Records for locating described items
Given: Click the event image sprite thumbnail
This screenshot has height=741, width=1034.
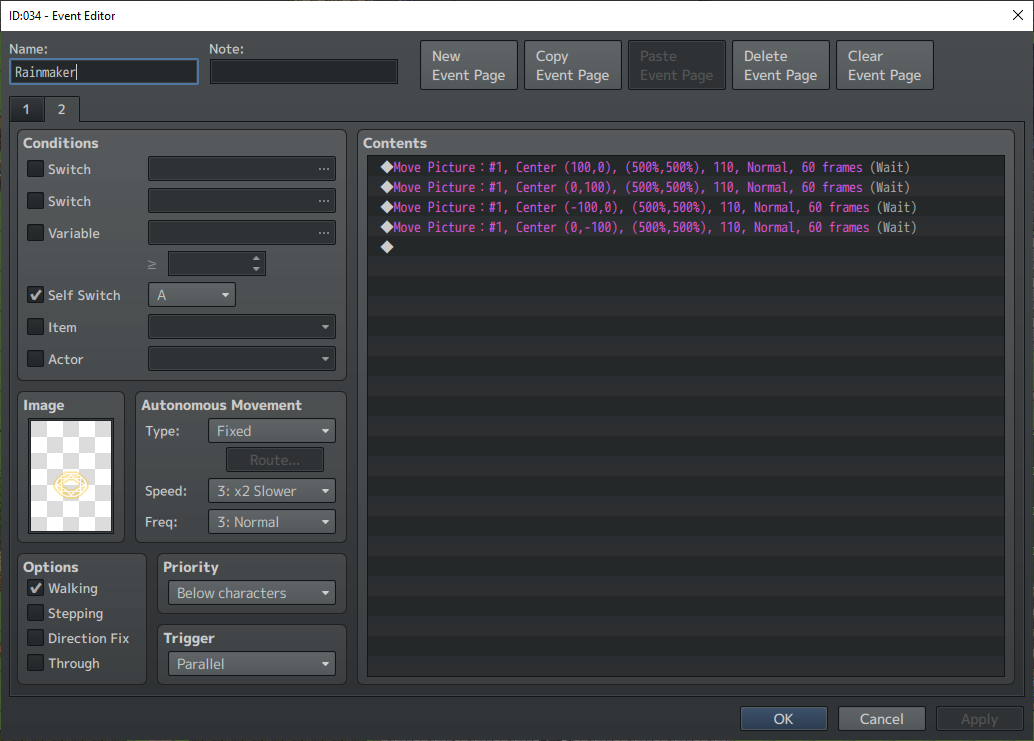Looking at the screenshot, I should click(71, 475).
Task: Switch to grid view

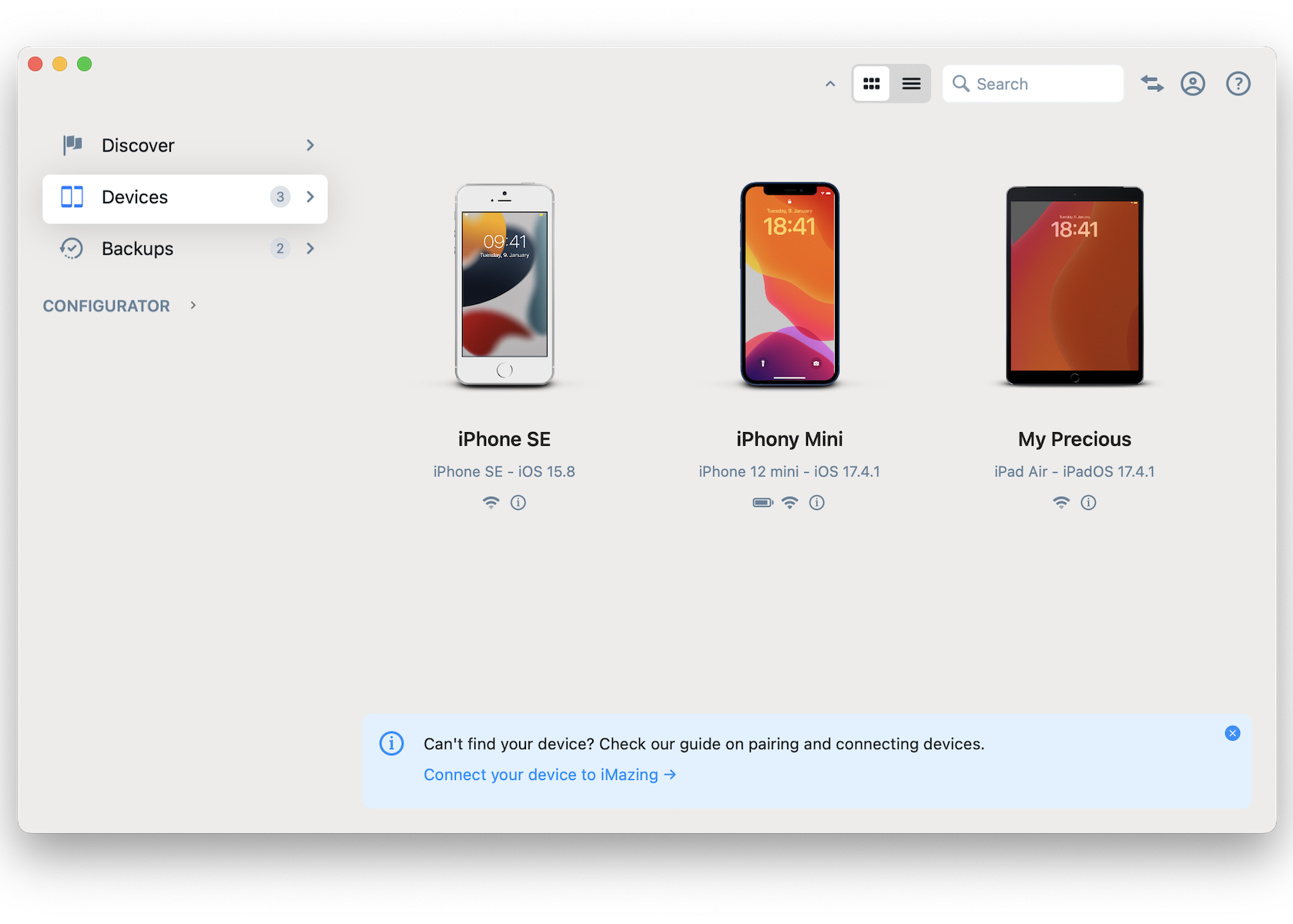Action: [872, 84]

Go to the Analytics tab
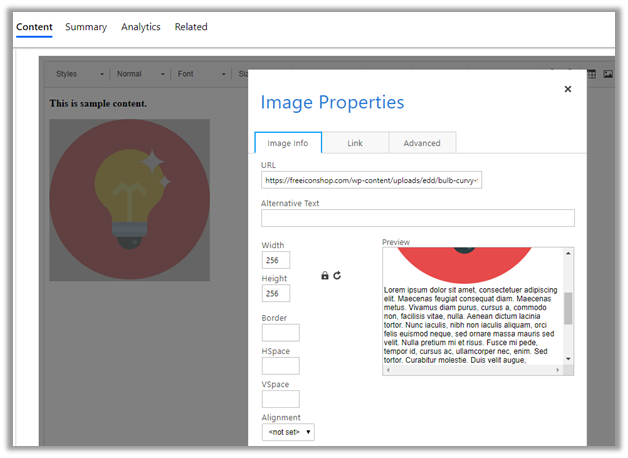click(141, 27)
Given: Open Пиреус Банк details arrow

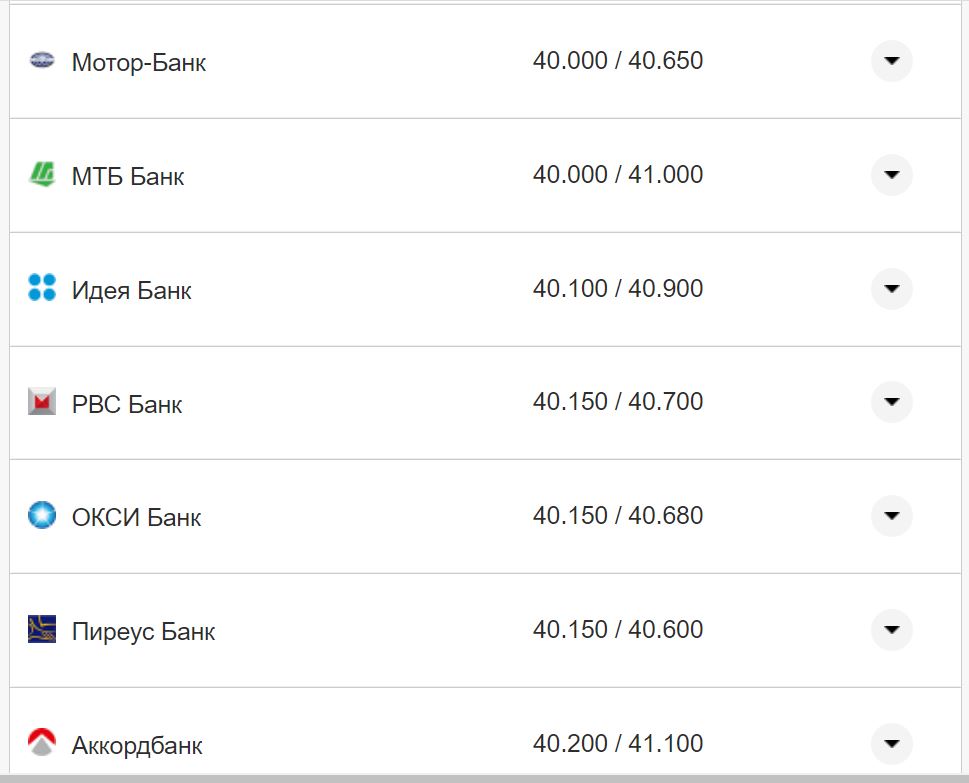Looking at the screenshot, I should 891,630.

* Do this
Reproduce every line of the records above word for word, leaving out the pictures.

* Output of the task
Given: Click the event image sprite thumbnail
This screenshot has height=741, width=1034.
Looking at the screenshot, I should click(71, 475).
Task: Switch to grid view

Action: [872, 84]

Go to the Analytics tab
click(141, 27)
Given: Open Пиреус Банк details arrow

Looking at the screenshot, I should 891,630.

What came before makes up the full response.